Text

*-*-*

Dance Massive artist profile: Nicola Gunn
Mover and Shaker
Melbourne-based performance maker Nicola Gunn talks to Nina Levy about her work for Dance Massive, Melbourne's contemporary dance festival.
You’re running along a canal in Belgium when you come across a man with two children, throwing stones at a defenceless duck. Without stopping to think, you confront the man.
This is the starting point for Nicola Gunn’s Piece for Person and Ghetto Blaster. From here Gunn bounces between relating the story and considering its broader philosophical and moral implications, interspersed with entertaining non-sequiturs… all through her idiosyncratic blend of monologue and movement. And did I mention? It’s funny.

*-*-*

Data provided
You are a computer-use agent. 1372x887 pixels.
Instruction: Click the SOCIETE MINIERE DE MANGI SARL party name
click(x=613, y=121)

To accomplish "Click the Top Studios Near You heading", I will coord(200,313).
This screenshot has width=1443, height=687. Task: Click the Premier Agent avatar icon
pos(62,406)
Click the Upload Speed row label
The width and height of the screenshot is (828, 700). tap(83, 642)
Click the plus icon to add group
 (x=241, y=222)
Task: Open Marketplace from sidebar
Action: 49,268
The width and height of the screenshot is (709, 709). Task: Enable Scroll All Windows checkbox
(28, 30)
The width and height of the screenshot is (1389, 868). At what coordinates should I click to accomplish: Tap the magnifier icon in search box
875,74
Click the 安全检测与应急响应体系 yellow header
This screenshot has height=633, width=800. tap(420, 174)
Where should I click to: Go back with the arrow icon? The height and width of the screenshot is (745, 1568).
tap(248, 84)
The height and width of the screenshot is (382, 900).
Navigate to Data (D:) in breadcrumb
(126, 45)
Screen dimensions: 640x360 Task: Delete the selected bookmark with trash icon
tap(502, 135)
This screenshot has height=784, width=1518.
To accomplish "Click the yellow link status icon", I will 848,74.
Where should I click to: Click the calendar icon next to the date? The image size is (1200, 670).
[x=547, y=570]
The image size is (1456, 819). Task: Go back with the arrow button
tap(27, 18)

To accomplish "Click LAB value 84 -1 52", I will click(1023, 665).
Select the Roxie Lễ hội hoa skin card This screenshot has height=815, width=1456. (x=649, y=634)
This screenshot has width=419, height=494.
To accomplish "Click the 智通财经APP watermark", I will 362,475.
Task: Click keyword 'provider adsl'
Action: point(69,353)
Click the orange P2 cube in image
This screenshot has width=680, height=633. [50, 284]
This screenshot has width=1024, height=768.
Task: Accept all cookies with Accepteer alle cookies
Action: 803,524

*-*-*

Brief 1
In the Nicola Gunn profile, who speaks with Gunn about her work for Dance Massive?
Brief 2
Carry on the Nicola Gunn profile from its final sentence.

Final answer 1
Nina Levy

Final answer 2
That opening tale is based on Gunn’s personal experience. “I saw this man throwing stones at a duck and I intervened. I got really angry and I told him so,” she tells me. It’s the kind of anecdote that most of us would share with family and friends, but Gunn chose to go a step further. “[At the time] I was interested in the idea of peace and conflict… finding ways to ameliorate
conflict situations... So I was interested in that already and then this incident happened to me. “It preoccupied me for a couple of months. I told everyone I came into contact with about this story, asking, ‘What would you do in this situation?’ I became preoccupied by the fact that I really enjoyed the altercation, that I found a great deal of pleasure in it. I found that kind of curious and… worrying,” she laughs. ”So I wanted to explore it from that side as well, to understand why I react the way I do, and understand my behaviour. And to show how easy it is to cross a line.”
Gunn is an exuberant mover and in Piece for Person and Ghetto Blaster she relates her story as much through flinging, slinking, undulating, bouncing movement as she does through her witty words. In fact the movement, which is choreographed by Melbourne’s Jo Lloyd, was born before the script. “[Jo and I] always knew the story but words were the last thing to happen,” explains Gunn. “So every time I would tell the story to Jo or we would talk about it, we would talk and move at the same time and she would capture something that I would do instinctively with my body. Then she would alter things, augment things in such a way that they become choreographic.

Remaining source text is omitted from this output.